Ninth Circuit Holds Exhaustion of Wrong Remedies Not Reasonable Delay
Per Americopters, L.L.C. v. F.A.A., 441 F.3d 726 (9th Cir. Mar. 21, 2006):
. . . The petitions for review were not filed until January 2004, almost one-and-a-half years after the purported FAA orders were issued.
. . .
Although a delay resulting from the exhaustion of applicable administrative remedies may be a reasonable ground for delay, see Reder, 116 F.3d at 1263, an attempt to exhaust the wrong remedy is not. . . .
At the point the FAA refused their requests for hearings under § 13.20(c)-September 19, 2002-Jan's and Americopters had exhausted their administrative remedies.
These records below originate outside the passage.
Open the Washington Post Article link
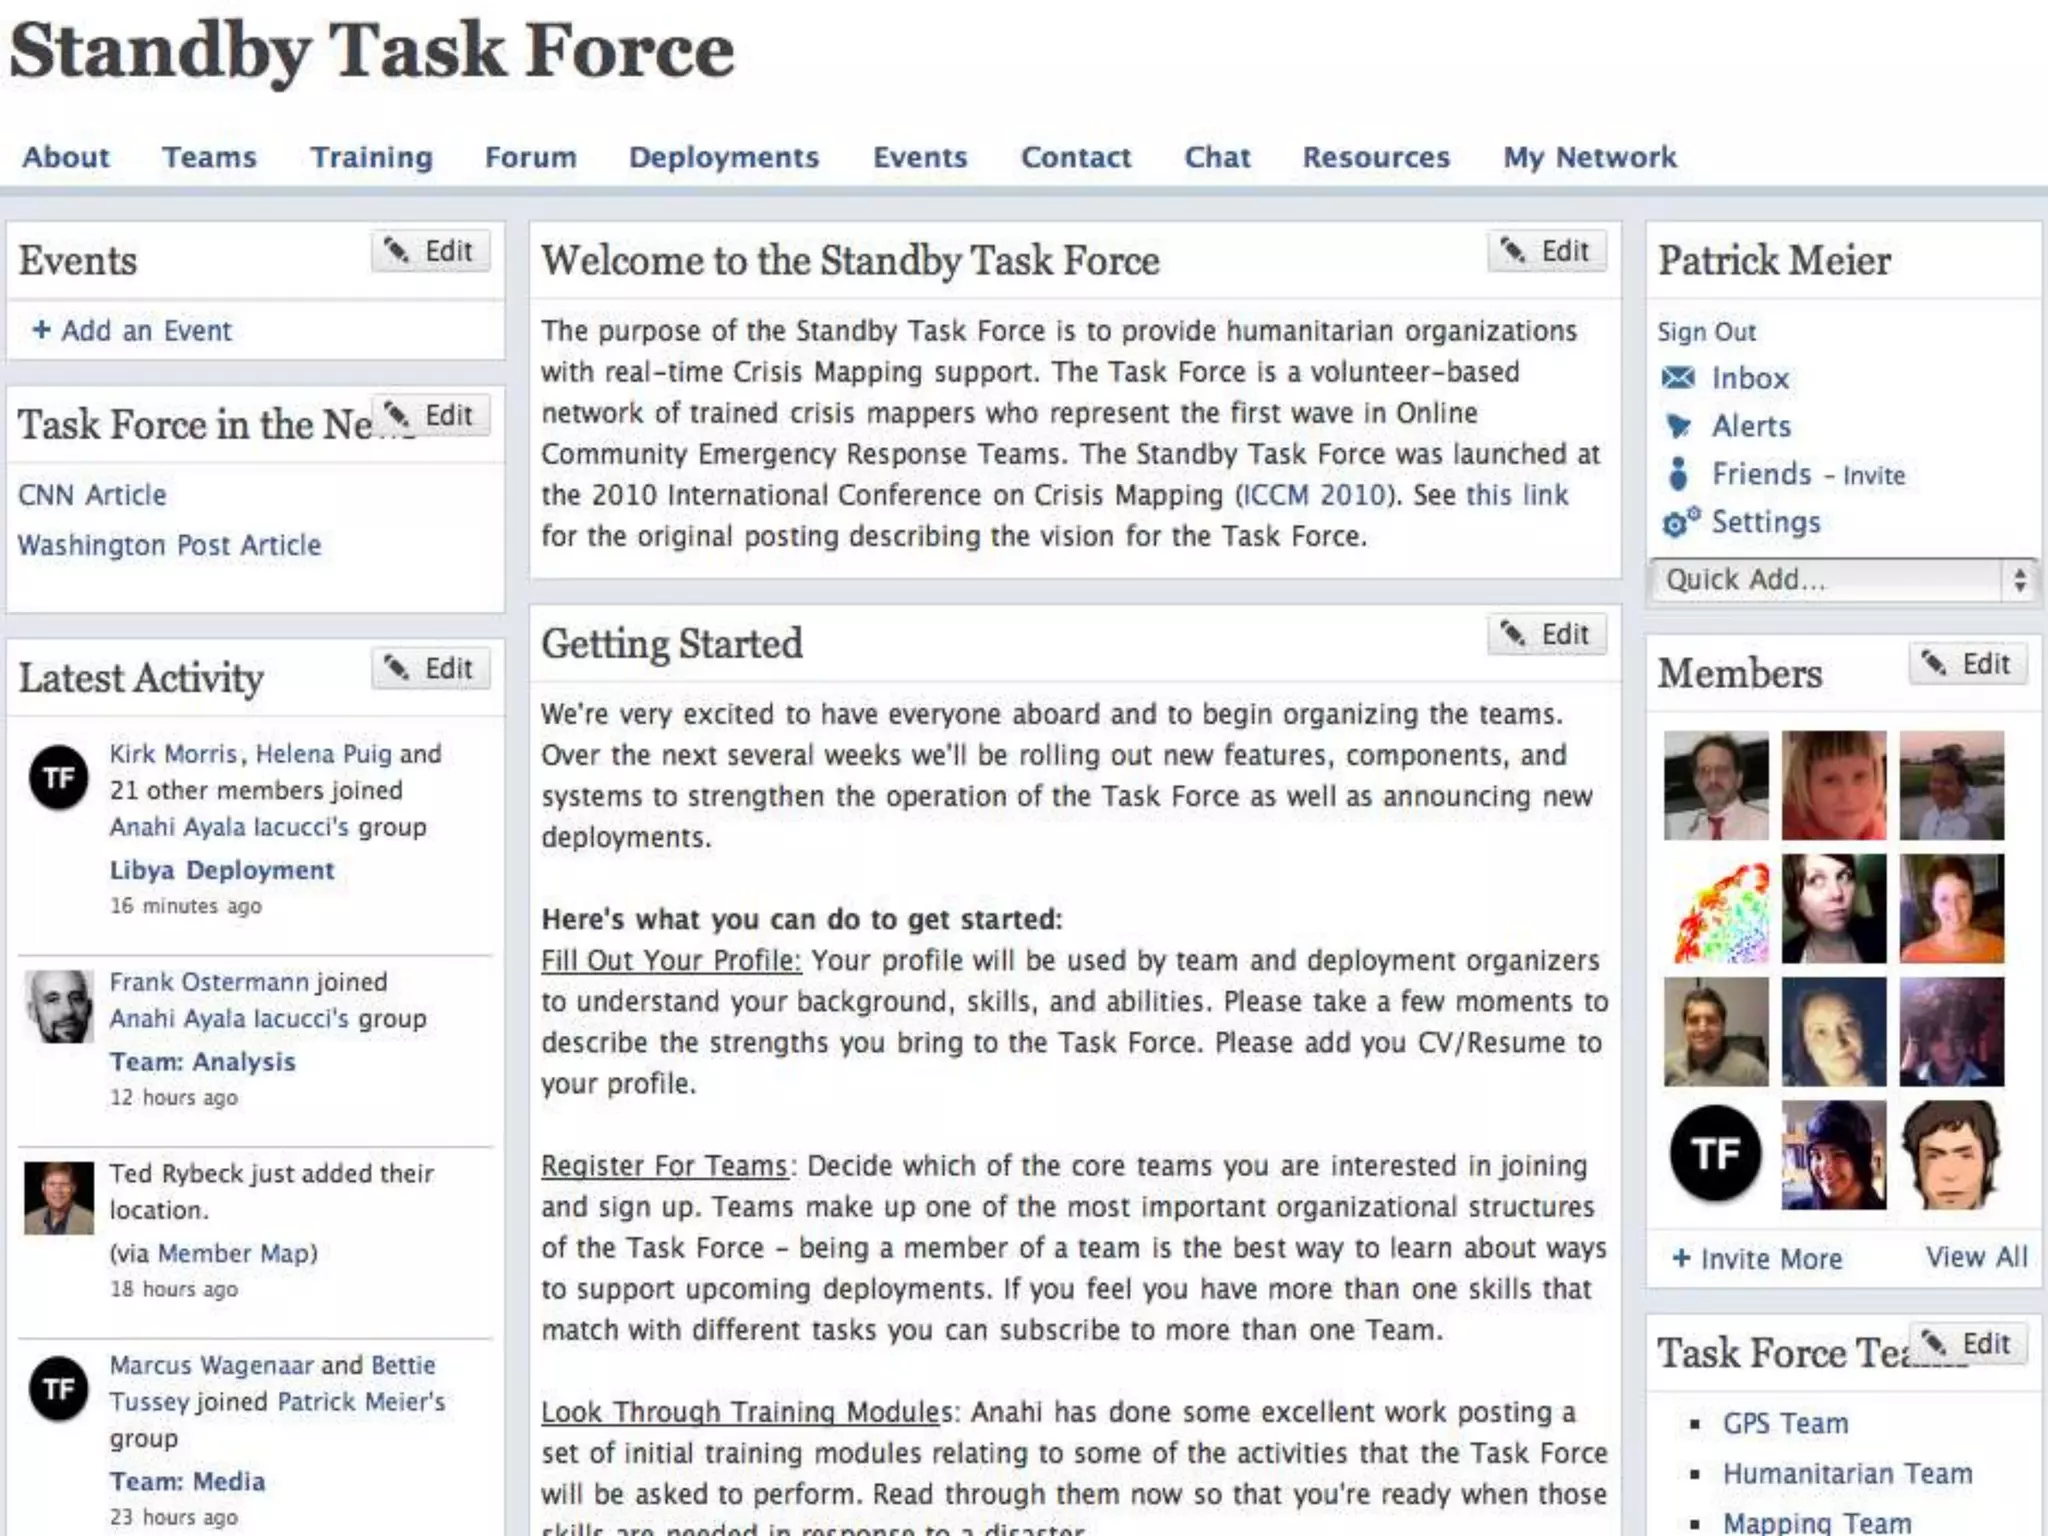This screenshot has height=1536, width=2048. pos(169,545)
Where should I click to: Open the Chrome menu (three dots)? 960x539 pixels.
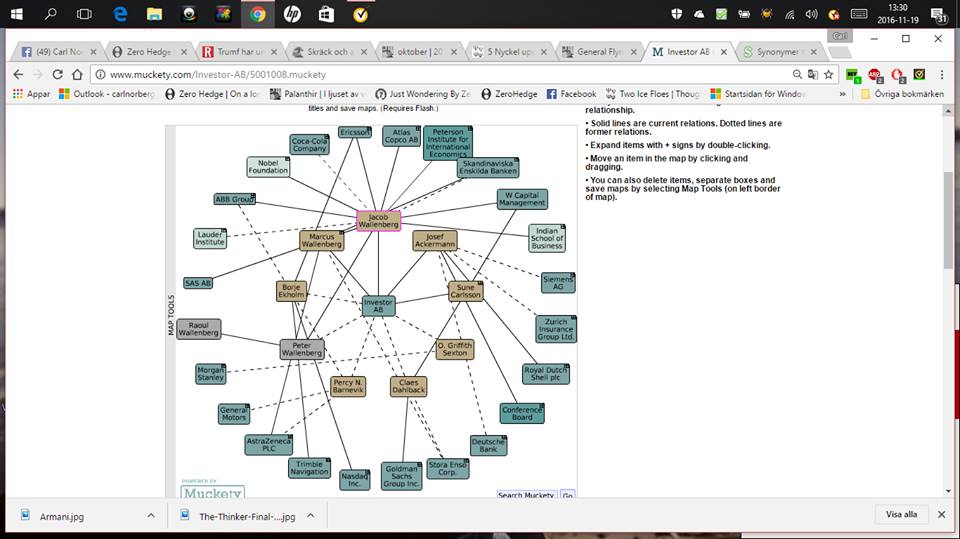(942, 74)

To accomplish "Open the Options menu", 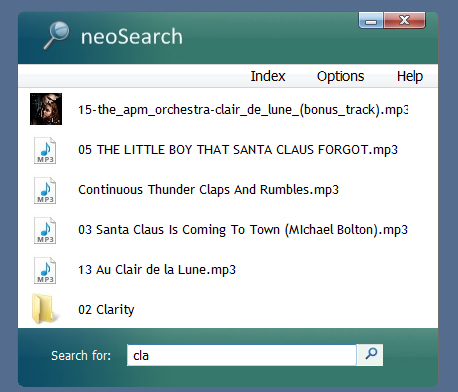I will point(340,76).
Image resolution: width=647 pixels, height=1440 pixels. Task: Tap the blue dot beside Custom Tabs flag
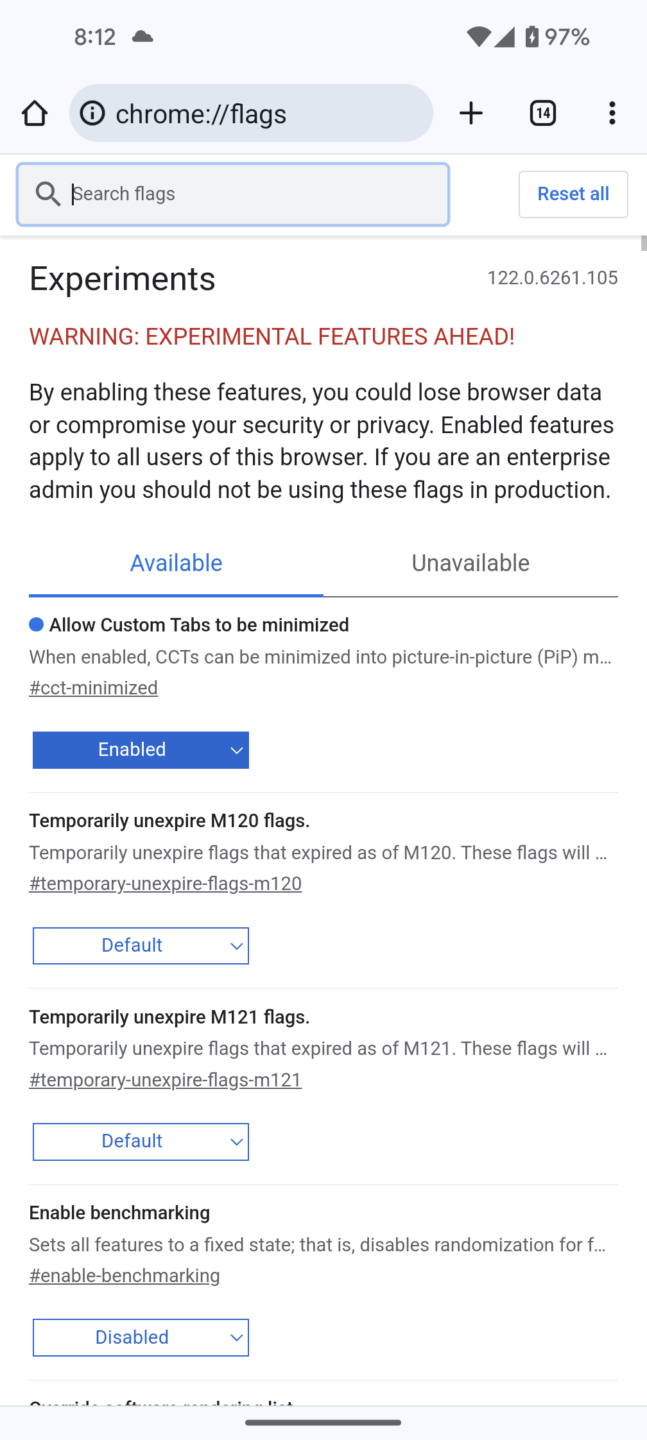pyautogui.click(x=36, y=625)
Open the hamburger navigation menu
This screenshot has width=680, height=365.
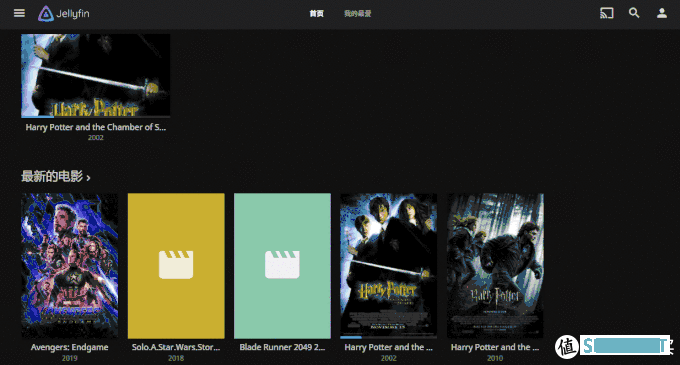point(19,13)
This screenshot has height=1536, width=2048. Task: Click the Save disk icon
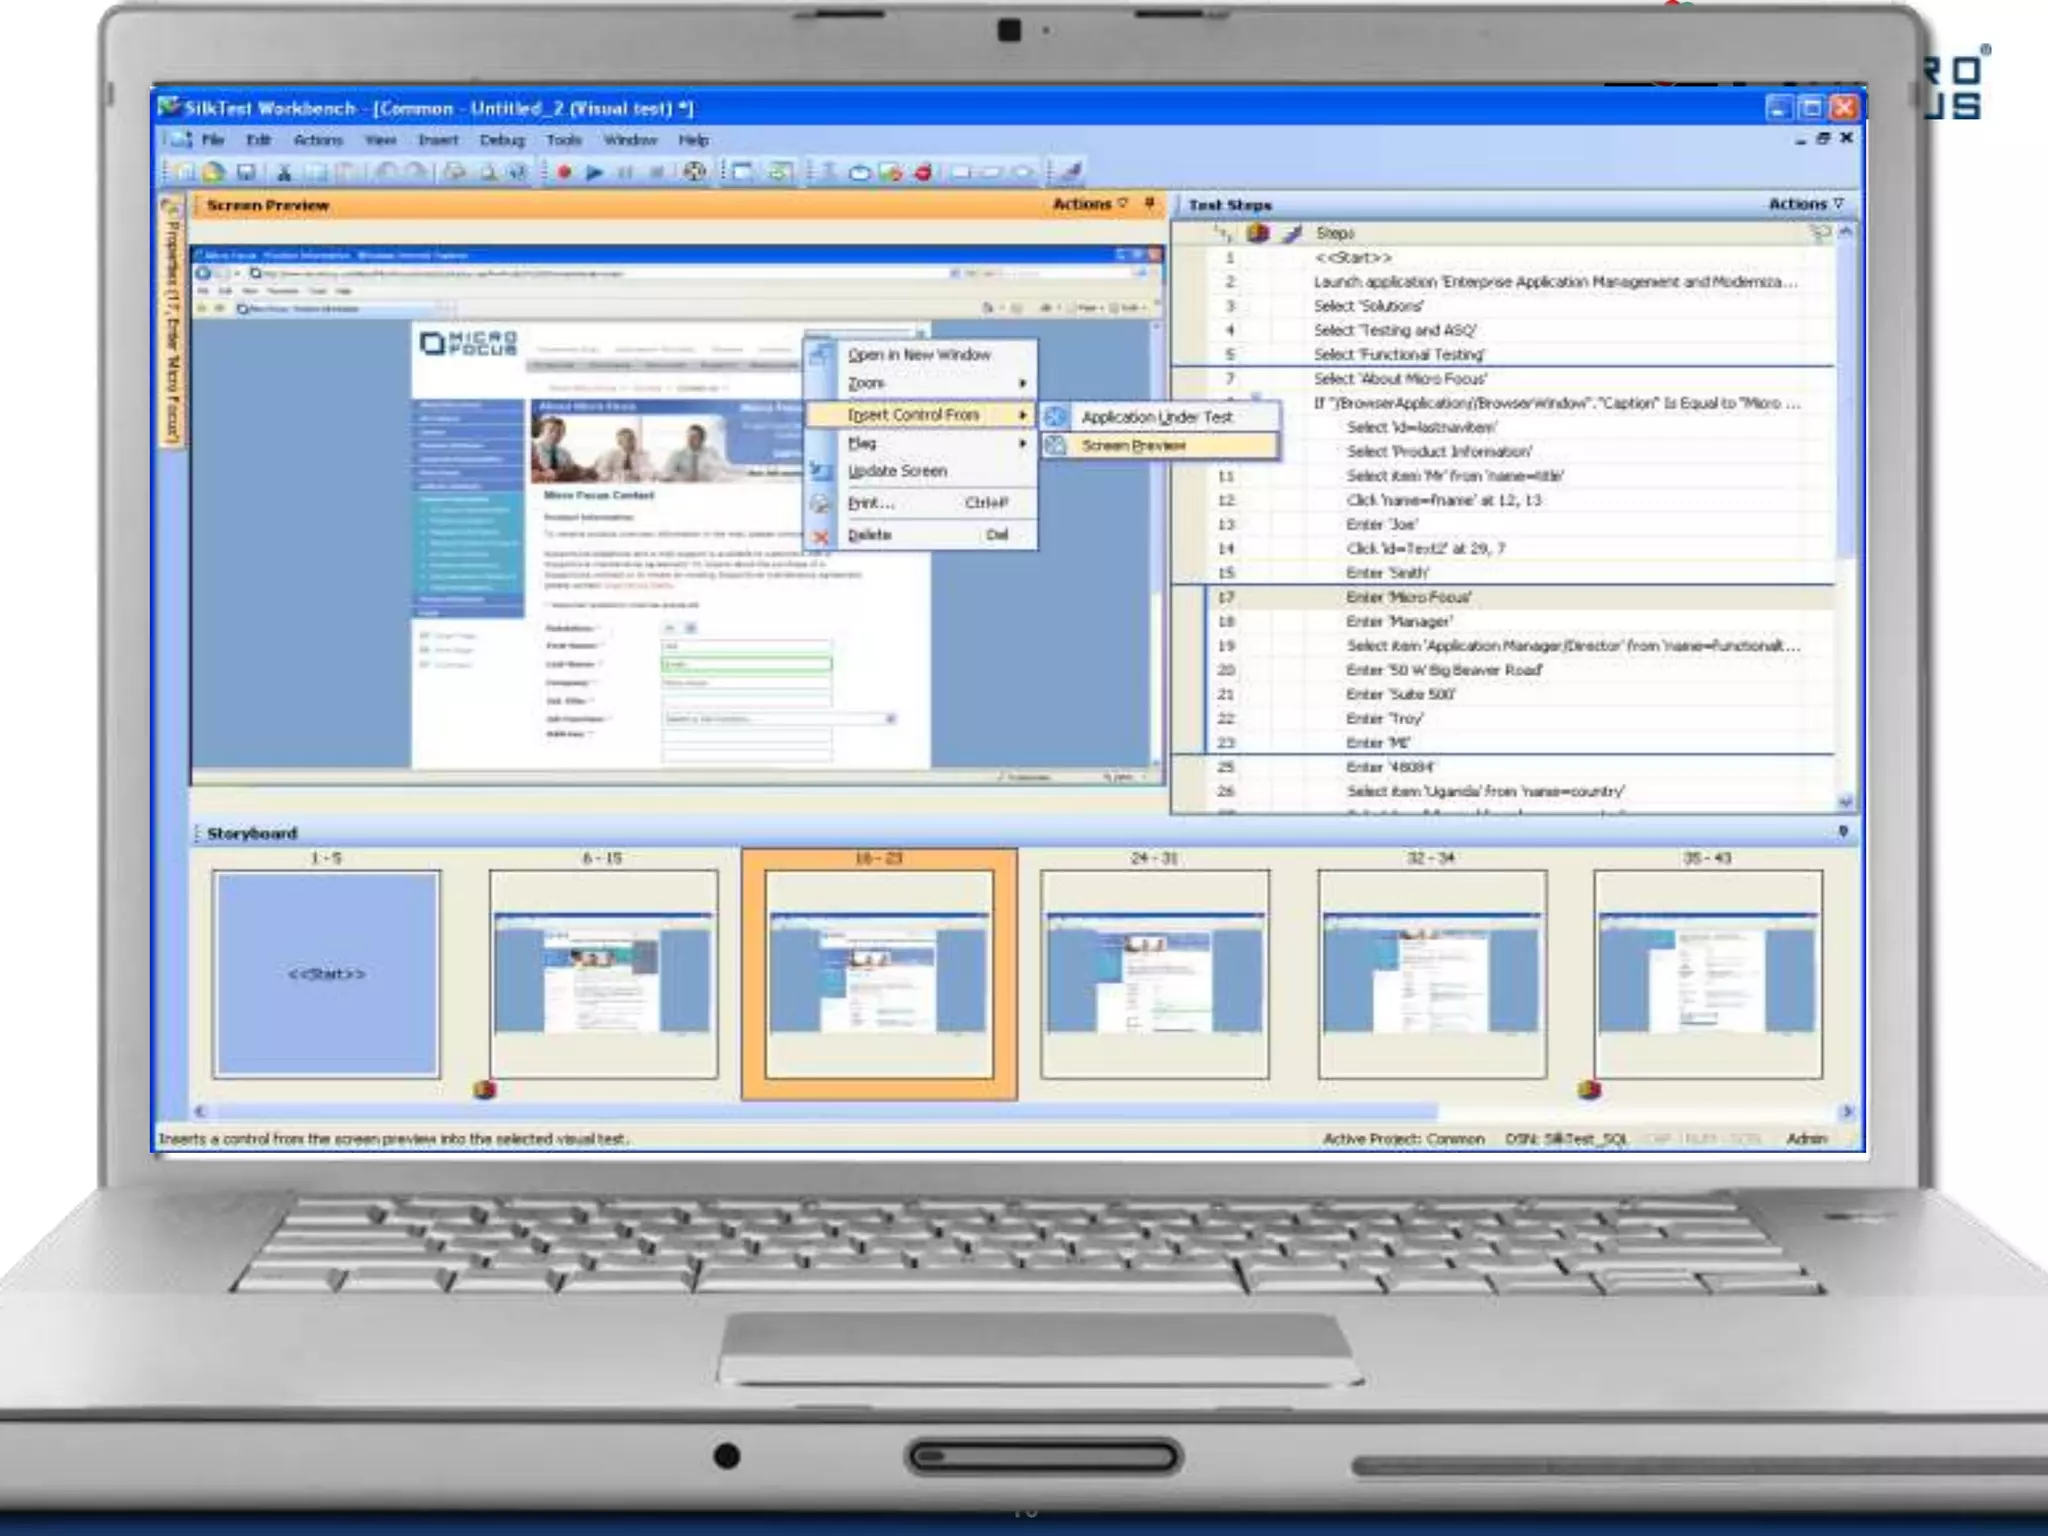(x=246, y=172)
Instead of timely filing petitions for review with this court, they decided to try another administrative route. . . .
We need not decide whether Jan's and Americopters were unreasonable in taking the § 13.5 route--clearly they were not required to do so--for the ultimately fatal detour took place when they filed complaints with the district court. We have held that filing in the wrong court is not a reasonable ground for delay. See Sierra Club, 885 F.2d at 593 (refusing jurisdiction because petitioner delayed by initially “fil[ing] for judicial review of the FAA action in the wrong court”). Only after the district court dismissed their claims in December 2003 did Jan's and Americopters finally file petitions for review with us.